Lista Civica Italiana delle Marche, assieme a Alternativa e Azione Civile regionali, si è fatta promotrice di una proposta politica per la creazione di un nuovo soggetto elettorale indipendente per le elezioni regionali del 2015. In questi mesi si sono tenuti già tre incontri regionali che hanno visto progressivamente aumentare la partecipazione e le adesioni di movimenti, comitati e liste locali. Il progetto si basa su un appello articolato in pochi in punti: 1- nuove modalità organizzative partecipate. 2- Nessuna alleanza con i partiti politici tradizionali. 3- Abolizione dei privilegi di casta (le assemblee regionali godono dello stesso trattamento dei parlamentari). 4- Difesa e applicazione della Costituzione.
 
Ecco il testo completo dell’appello.
 
 BOZZA DI APPELLO PER ALLEANZA ELETTORALE

 Per cambiare la politica marchigiana, come del resto quella italiana, è necessario portare in Consiglio Regionale persone che sappiano garantire e rappresentare una nuova visione della politica stessa, un nuovo modo di fare “Politica” e una reale attenzione alla nostra terra.

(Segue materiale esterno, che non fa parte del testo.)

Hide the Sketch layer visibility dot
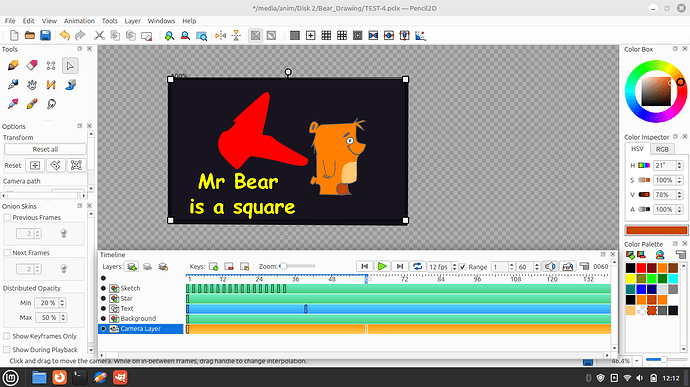690x387 pixels. pos(103,288)
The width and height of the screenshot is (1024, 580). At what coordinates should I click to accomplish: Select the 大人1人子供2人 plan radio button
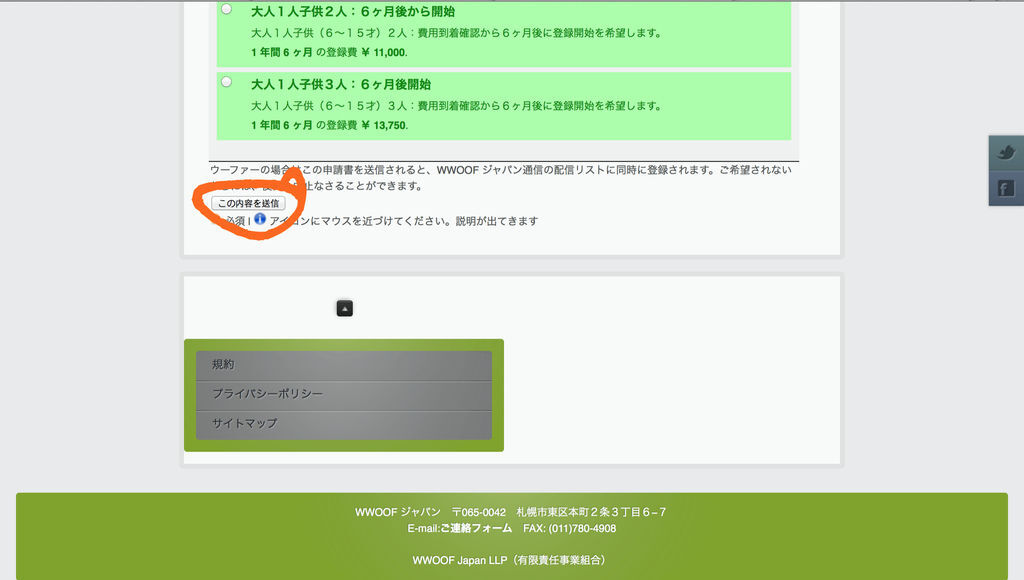[226, 10]
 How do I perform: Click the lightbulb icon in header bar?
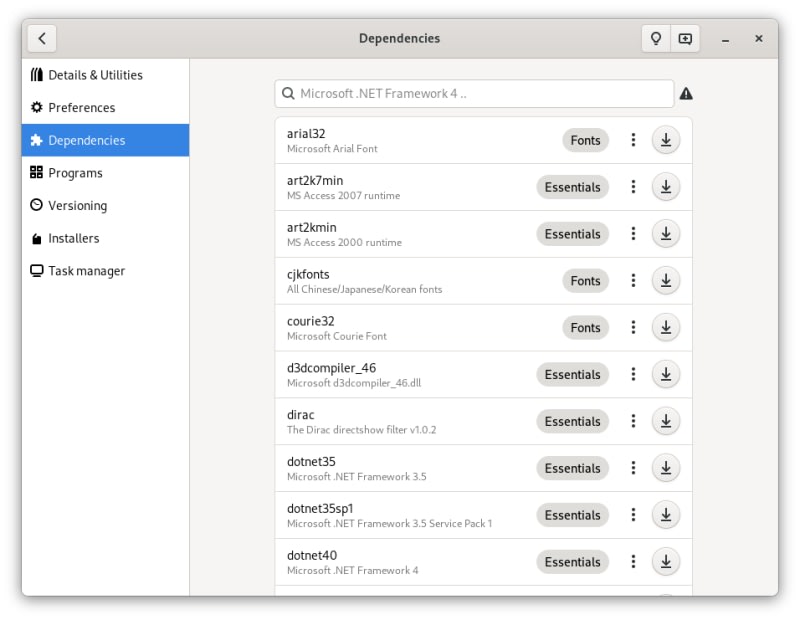[x=656, y=39]
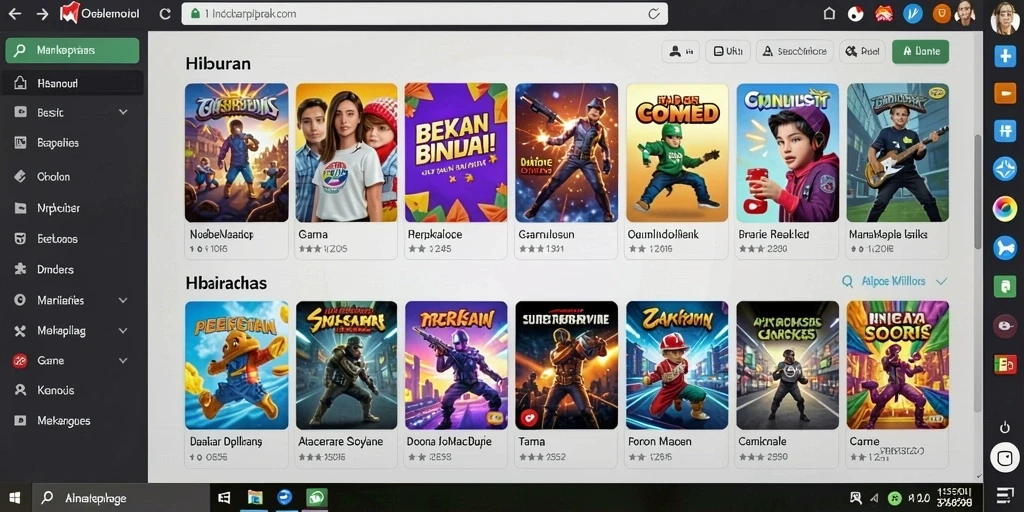Viewport: 1024px width, 512px height.
Task: Click the browser back arrow
Action: coord(14,14)
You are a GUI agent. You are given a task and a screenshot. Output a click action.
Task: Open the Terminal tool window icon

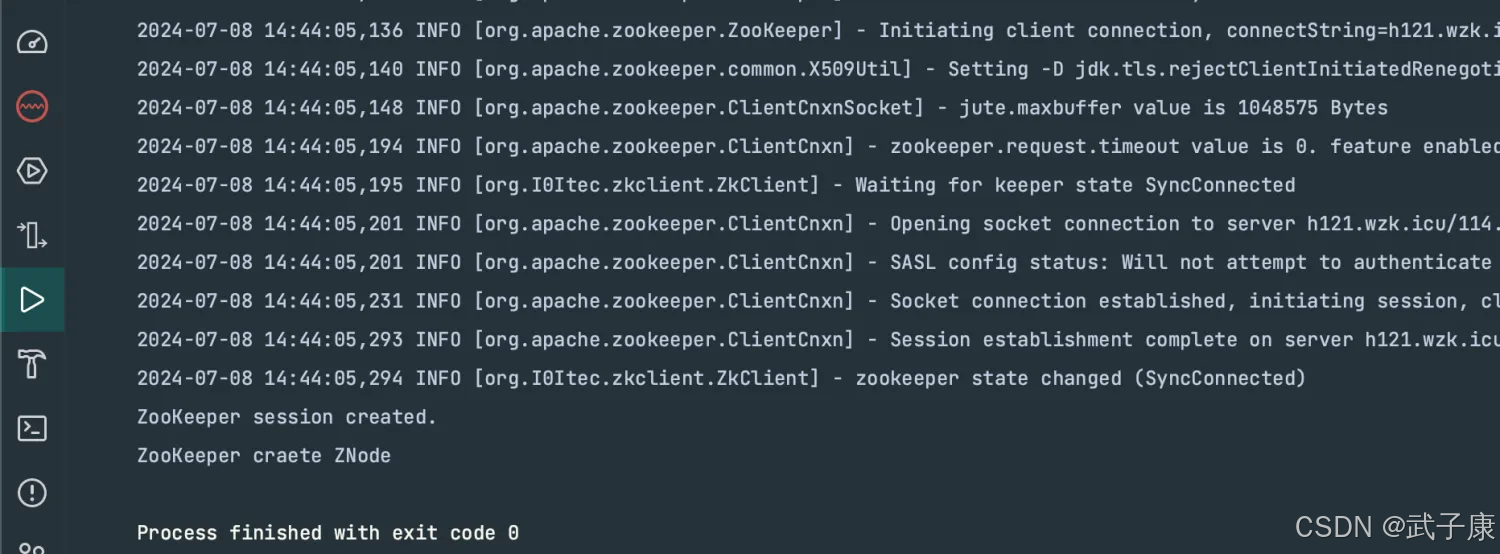click(32, 429)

Da qui la necessità di raccogliere tutte le forze antagoniste all’attuale sistema, non fondendo vari soggetti politici e nemmeno confederandoli, ma unendoli in un progetto politico capace di esprimere un soggetto elettorale nuovo, mantenendo le proprie identità e diversità ma partendo dalla condivisione di alcuni punti fondamentali e vincolanti.

 Il primo di questi deve essere una nuova modalità di organizzarsi, esprimere rappresentanti e garantire la partecipazione diretta dei cittadini: la strada passa per le assemblee territoriali (circoscrizionali) che eleggono i propri candidati con il voto della maggioranza degli aderenti, candidati che saranno vincolati al mandato e sempre revocabili. Le stesse assemblee decideranno gli obiettivi specifici del programma elettorale che le forze politiche che le promuovono saranno tenuti ad accettare, come mandato, pur nel caso non si riconoscessero in alcune specifiche posizioni.

Il secondo punto irrinunciabile sta nel premettere che nessuna alleanza elettorale e di governo potrà essere praticata con i partiti politici tradizionali o che non riconoscano i punti fondanti.

Il terzo è nell’impegno a combattere la battaglia per cambiare le modalità della politica attraverso leggi che garantiscano una reale democrazia partecipata, l’abolizione dei privilegi di casta, un corretto compenso, l’impossibilità  di accumulare cariche, il limite di due mandati, la revoca, ecc.

 Il quarto punto la difesa dell’Ambiente attraverso un modello di sviluppo economico sostenibile (questioni energetiche), solidale (politiche del lavoro ed economiche) ed efficace (grandi opere diffuse).

 Il quinto punto l’applicazione dei principi della Costituzione e la loro ricaduta a livello territoriale, in tutte le sue parti, dalla fiscalità al rifiuto della guerra, alla legalità, alla difesa del lavoro.